I’m having to give you a better version. There’s an app that I just came across a couple of weeks ago, Krisstina, called Blinkist, and it actually gives you the best parts of the book in like 10 minutes of notes. So, it gives you the notes of the book and you can read it in 10 minutes, or you can listen to it. I think it’s about $7 a month, or maybe $70-something a year. But, in terms of getting information in your brain, that’s pretty damn good if you don’t want to do what I do, which is read an entire book.

Then, you’re asking about sleep. Obviously, sleep is everything. If you sleep well, you’re going to improve your looks. They did this study in UK that showed if you have a poor night’s sleep, then you have 47% more visible wrinkles on your face, which is pretty incredible. So, if you want to look better, then you want to definitely get a good night’s sleep. It also keeps your hormones in check. If you sleep well, you’re able to burn fat, your metabolism is in check, you’re happier. Because you’re happier, you tend to make more money, because you make more money, you tend to be happier, because you’re happier, you tend to attract greater relationships in your life.

So, I make sure I get sunlight first thing in the morning when I wake up so it sets my internal body clock, my circadian rhythm. I make sure that I use a pair of blue-light blocking glasses about 90 minutes before I go to sleep to block the light from electronics like a cellphone or a computer. I wear a sleeping mask so the sunlight doesn’t wake me up in the morning and there’s no light that disrupts me. I sleep in a cool room. 65 degrees is the perfect temperature. I do everything I can to make sure that I’m sleeping as well as I can because I know it impacts every other area of my life.

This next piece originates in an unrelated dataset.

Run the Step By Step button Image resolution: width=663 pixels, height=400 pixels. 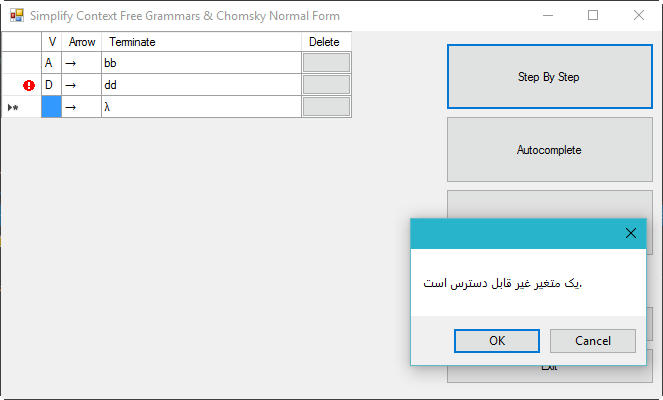click(x=550, y=77)

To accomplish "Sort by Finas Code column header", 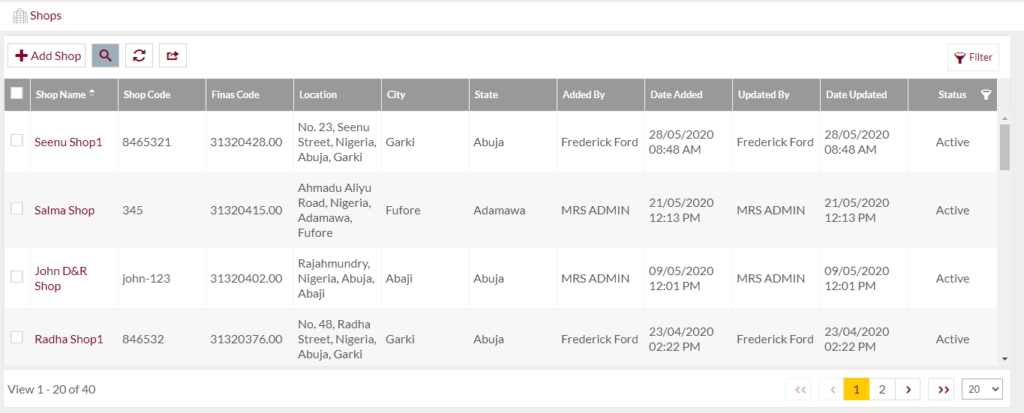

I think sleep is the one thing that we sacrifice and we’re not really thinking about it. It’s like, “Okay, let me get up an hour earlier or go to bed an hour later,” and not really realizing. I think the science is really even just starting to show how important sleep is that we go into this whole different state that really does detoxify, and our body rejuvenates, and our cells cleanse and repair, and muscles cleanse and repair.

How many hours a night do you get?

I’m usually seven to eight, but I used to be like four to five.

What was the change you made?

Well, my biggest change was I got really sick and my lifestyle was not sustainable, and I’ve had to really learn to sleep again, but it was probably the last thing that I valued, and now I value it more than anything. For someone, it’s the first thing to go that’s now the thing that I value most. But, a lot of it just comes from some of the work you and the others are doing is understanding how important sleep is. And same thing, the mattress I use, the SAMINA bed, and blackout curtains, and my blue-light glasses, and your blue-light glasses that I have on, and just a grounding mat.

These things, they seem silly, but for me too, if I get the few nights now that I don’t sleep very well, I notice it performance-wise. I mean, I just notice it looks-wise, like circles under my eyes or whatever, like I know it. Performance-wise, I’m tired. Especially, as we get older, I know sleep starts to be influenced. In fact, I had lunch with a gentleman yesterday that I’ve known for many years. Most of my audience is really between like 40 and probably early 50s.

So, hitting the 40s, the body is finally where we start noticing these effects of the body breaking down, and the person that I had lunch with yesterday, he’s mid-40s, and he said, “Krisstina, I just can’t sleep. I have no energy,” and this is a high-performing dude. He’s very well-known in Austin, he runs a lot of restaurants, he’s an entrepreneur. But quietly, he confides to me, “I’m dying here. I just don’t feel like I’m up to my game,” and sleep is one of those things. So, I think so much is starting to realize how important these fundamental things are to long-term performance. It’s one thing when you’re in your 20s and 30s. It’s something different and we have to take care differently once we’re over 40.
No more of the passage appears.